Part of the reason is that until recently computers and automation were not up to the task. Another is that our capitalist system has tended to separate production into specialized factories for reasons of economies of scale. The oil refinery is separate from the steel mill, which is separate from the auto plant. Because they are separate, you can't easily optimize the pieces to work together or automate the transfer of parts and materials between them. Finally, partial versions of a seed factory do, in fact, exist. Some builders of automated machine tools use their own products to make more of the same machines they sell, and some robot makers use the same robots in their factories to make more robots. Historically, the blacksmith made tools for the miner and carpenter, who in turn supplied him with ore and coal, and built the smith's workshop. So production networks have existed for a long time. What's new is we can now automate most of the work, and cheap electronics is making it affordable for individuals and small groups.

  • Why do this project, and not something else?

There are a number of technical, economic, and social reasons:

(1) Current industrial and social organization has deficiencies that self-owned, community-oriented, flexible production can address. Current business models rely on large, specialized factories, in diverse locations, under separate ownership from each other and their employees, with maximizing profit as the primary motivation. This business model creates the following issues:

  • Large, specialized factories tie up a lot of capital in their construction, and do not respond well when technology or markets change. If the factory becomes uneconomic, it can have a disproportionate impact on a local community. Although economies of scale can apply to mass production, there are dis-economies to having a pyramid of highly paid management and the slower reaction time of a large organization.
  • The diversity of locations imposes long shipping distances for raw materials and finished products. This consumes energy, takes time, and requires multiple handling at each end of the shipping routes to load and unload. Physical separation makes it more difficult to automate tasks, or integrate flows between operations to gain efficiency.
  • The separation of suppliers and customers, and owners and employees, tends to make them "other entities" to be taken advantage of, rather than collaborating for mutual gain. Thus the incentives for the owners are to reduce or eliminate wages in order to keep more for themselves, leading to job insecurity for the people who were doing the actual work.

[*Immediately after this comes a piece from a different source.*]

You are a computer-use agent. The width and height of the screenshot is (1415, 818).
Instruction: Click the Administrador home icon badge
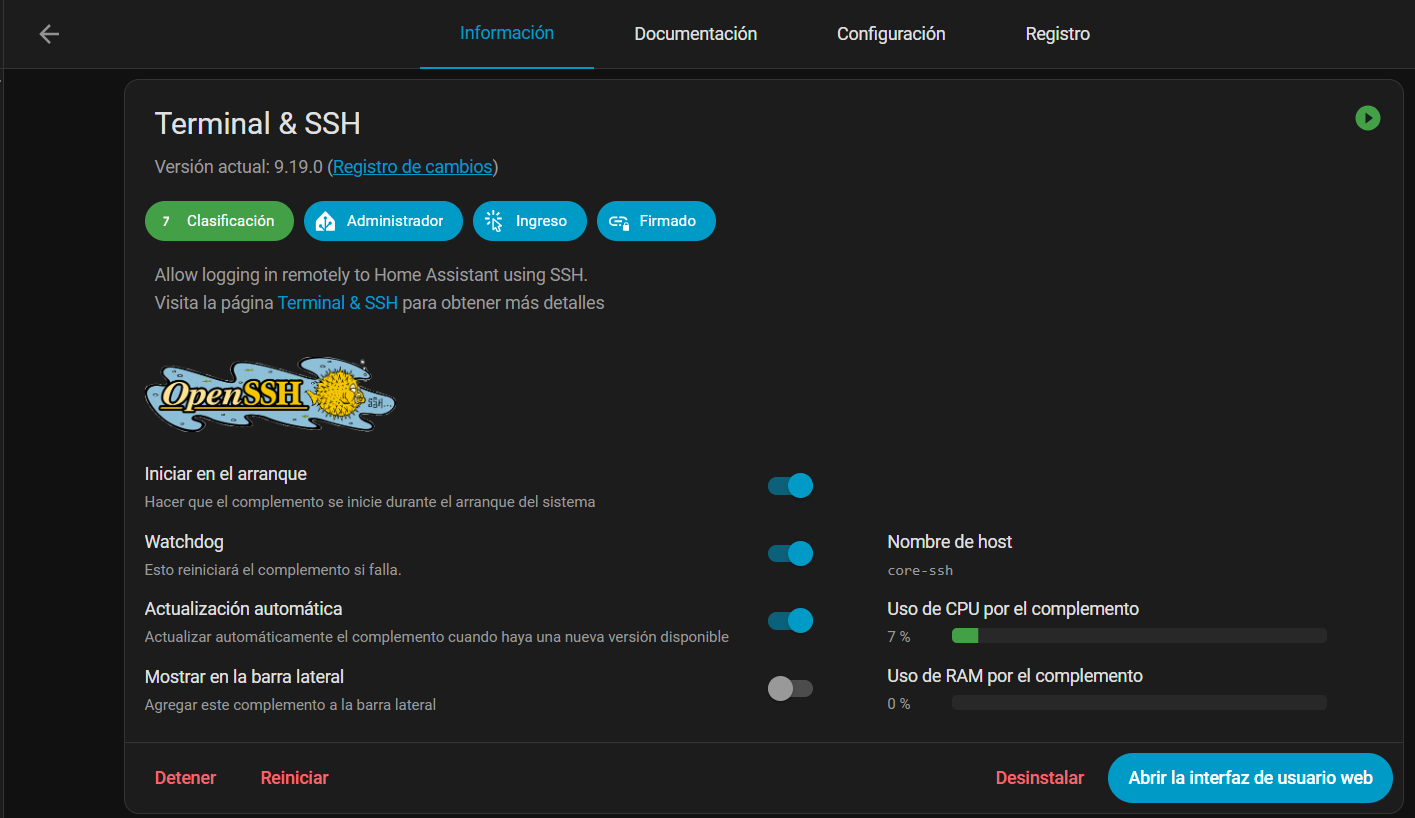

When customers are separate from suppliers, the incentive is to make the item as cheap as possible, for more profit, and not last long, for repeat sales.
  • Profit is well known to be a strong motivator, but the modern world is more complex, and other factors are more important than in the past. The single-purpose corporate model of profit above all else is ill-suited to the modern environment. Considered as corporate entities, they must be forced to behave towards other goals against their basic nature. This creates inefficiencies in compliance overhead and inevitable attempts to avoid meeting societal goals. It would be better if goals besides profit were designed into the structure of an organization in the first place.

(2) Seed factories can address a number of the problems of our current civilization. Many people are still poor and live in undeveloped conditions. The potential for rapid self-replication and expansion can supply things people need quickly and at lower cost than other approaches. Even in developed areas, many people's jobs are insecure, and they work because they must, rather than out of preference. Self-ownership and automation can address these problems.